What testing is needed mate After these jobs were completed
That is a great question!
So both jobs were alterations/additions to existing circuits and either were in a special location. This means that both can be covered with a simple MWC. However it's worth noting that a MWC does not ask for ring continuity values which I would consider important for work carried out on a ring circuit. I would write these values down in the notes column.
good job bro I want this job.plz
20m contractors pack would be more suited for that
Why wouldn’t you just put a cu in the garage ?? With a spare way for the timer ?
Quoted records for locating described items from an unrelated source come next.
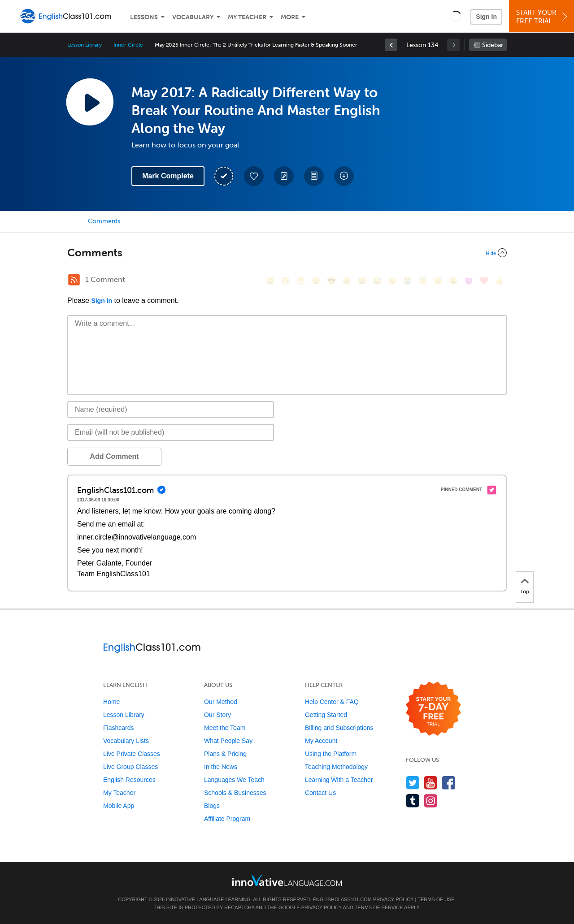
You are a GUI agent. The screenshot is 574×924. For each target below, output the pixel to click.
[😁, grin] (301, 281)
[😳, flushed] (286, 281)
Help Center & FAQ (332, 702)
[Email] (170, 432)
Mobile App (118, 806)
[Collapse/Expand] (287, 253)
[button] (456, 16)
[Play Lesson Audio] (90, 102)
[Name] (170, 410)
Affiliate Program (227, 819)
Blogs (212, 806)
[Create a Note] (284, 176)
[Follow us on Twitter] (413, 782)
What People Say (228, 741)
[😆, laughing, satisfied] (362, 281)
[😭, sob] (408, 281)
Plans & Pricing (225, 754)
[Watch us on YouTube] (430, 782)
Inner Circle (128, 45)
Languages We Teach (234, 780)
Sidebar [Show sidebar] (492, 45)
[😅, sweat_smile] (377, 281)
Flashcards (118, 728)
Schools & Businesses (235, 793)
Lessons (144, 17)
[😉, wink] (392, 281)
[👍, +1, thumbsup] (499, 281)
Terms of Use (436, 899)
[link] (391, 45)
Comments (104, 221)
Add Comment (114, 456)
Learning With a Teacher (339, 780)
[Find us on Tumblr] (413, 800)
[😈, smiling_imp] (469, 281)
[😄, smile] (270, 281)
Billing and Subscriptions (339, 728)
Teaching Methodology (336, 767)
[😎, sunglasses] (331, 281)
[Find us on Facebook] (448, 782)
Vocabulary (193, 17)
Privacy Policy (393, 899)
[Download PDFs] (314, 176)
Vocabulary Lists (126, 741)
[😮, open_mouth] (453, 281)
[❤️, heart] (484, 281)
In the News (221, 767)
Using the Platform (330, 754)
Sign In (486, 17)
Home (111, 702)
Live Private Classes (131, 754)
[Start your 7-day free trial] (433, 709)
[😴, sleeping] (438, 281)
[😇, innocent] (423, 281)
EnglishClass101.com (342, 899)
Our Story (217, 715)
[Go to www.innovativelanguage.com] (287, 880)
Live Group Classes (130, 767)
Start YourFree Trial (543, 17)
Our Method (221, 702)
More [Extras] (290, 17)
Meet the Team (225, 728)
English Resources (129, 780)
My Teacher (247, 17)
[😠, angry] (347, 281)
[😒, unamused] (316, 281)
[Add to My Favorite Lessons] (254, 176)
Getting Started (326, 715)
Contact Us (320, 793)
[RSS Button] (74, 280)
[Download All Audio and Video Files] (344, 176)
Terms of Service (379, 907)
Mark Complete (168, 176)
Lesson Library (84, 45)
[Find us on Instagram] (430, 800)
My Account (321, 741)
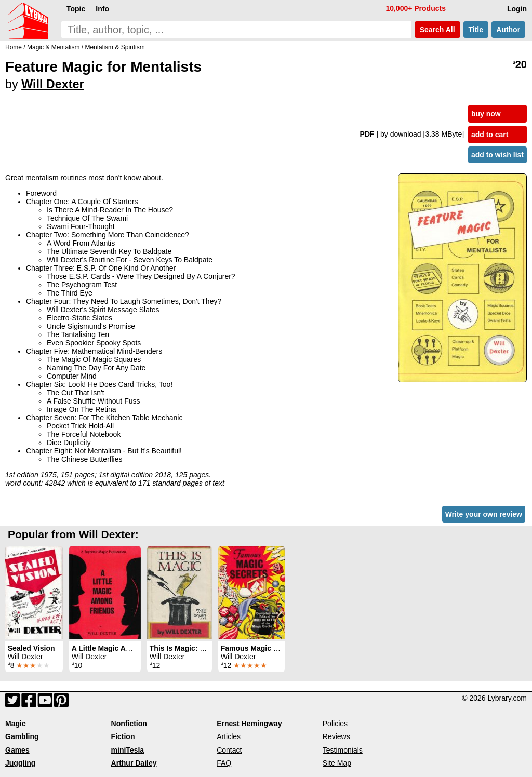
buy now (486, 114)
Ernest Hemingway (249, 724)
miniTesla (128, 750)
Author (508, 30)
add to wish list (497, 155)
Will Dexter (52, 84)
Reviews (336, 736)
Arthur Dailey (134, 763)
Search (437, 30)
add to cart (490, 135)
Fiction (123, 736)
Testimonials (342, 750)
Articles (229, 736)
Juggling (20, 763)
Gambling (22, 736)
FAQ (224, 763)
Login (517, 9)
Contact (229, 750)
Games (17, 750)
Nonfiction (129, 724)
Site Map (337, 763)
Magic (16, 724)
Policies (335, 724)
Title (476, 30)
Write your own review (484, 514)
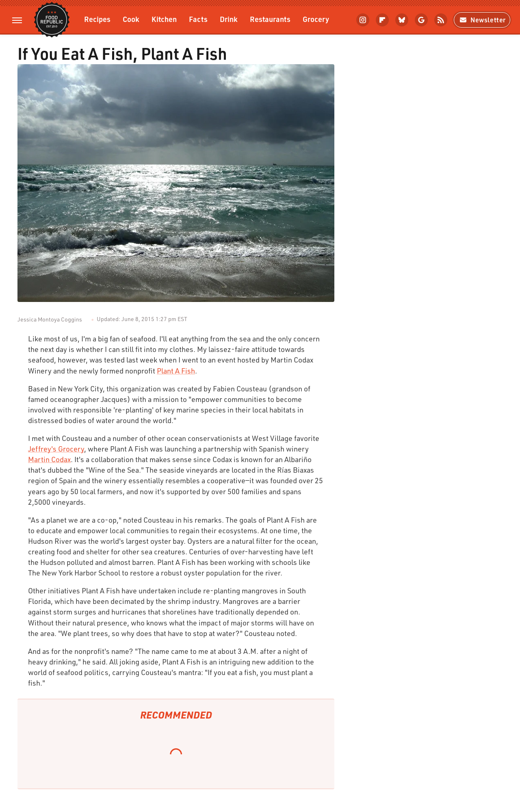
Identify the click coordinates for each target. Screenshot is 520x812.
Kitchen (164, 19)
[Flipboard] (382, 20)
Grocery (316, 19)
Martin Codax (49, 459)
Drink (229, 19)
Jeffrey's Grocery (56, 449)
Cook (131, 19)
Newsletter (482, 20)
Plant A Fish (176, 371)
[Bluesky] (402, 20)
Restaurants (270, 19)
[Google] (421, 20)
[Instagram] (363, 20)
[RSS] (441, 20)
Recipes (97, 19)
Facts (198, 19)
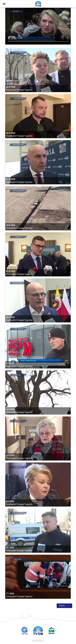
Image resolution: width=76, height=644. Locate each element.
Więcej (64, 606)
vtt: (38, 26)
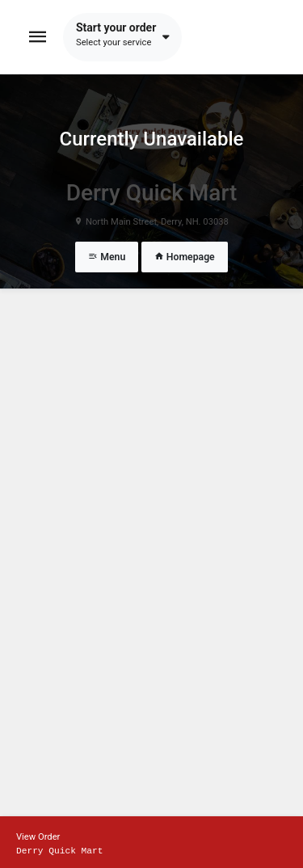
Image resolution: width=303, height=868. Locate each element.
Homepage (184, 257)
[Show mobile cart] (151, 842)
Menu (107, 257)
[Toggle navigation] (38, 37)
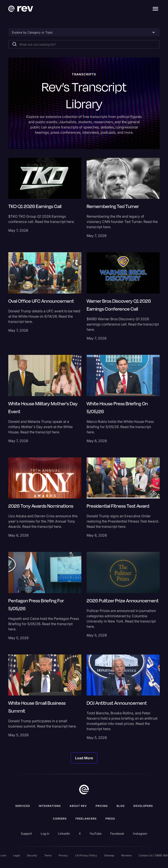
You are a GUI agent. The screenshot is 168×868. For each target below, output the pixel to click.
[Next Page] (84, 758)
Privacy (63, 855)
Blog (121, 806)
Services (23, 806)
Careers (60, 818)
Just? 😮 Sounds like a big job.
I have been there about 6 times it is a pain
if that was a timer spur no need for the extra spur unit
I never use plastic sockets or fittings in any out building, garage, shed etc. Two reasons, firstly they are not as tough as metal and secondly and most importantly, if a plastic switch or socket gets covered in condensation you can receive quite a nasty shock from it. This doesn't happen with metal as they're usually earthed and if they get too damp they will knock of the RCD. Of course you can't earth plastic so current can track along the condensation enough to make the socket (or film of condensation) live but not enough to register at the RCD. It drives me mad when I see qualified electricians using plastic in damp out buildings.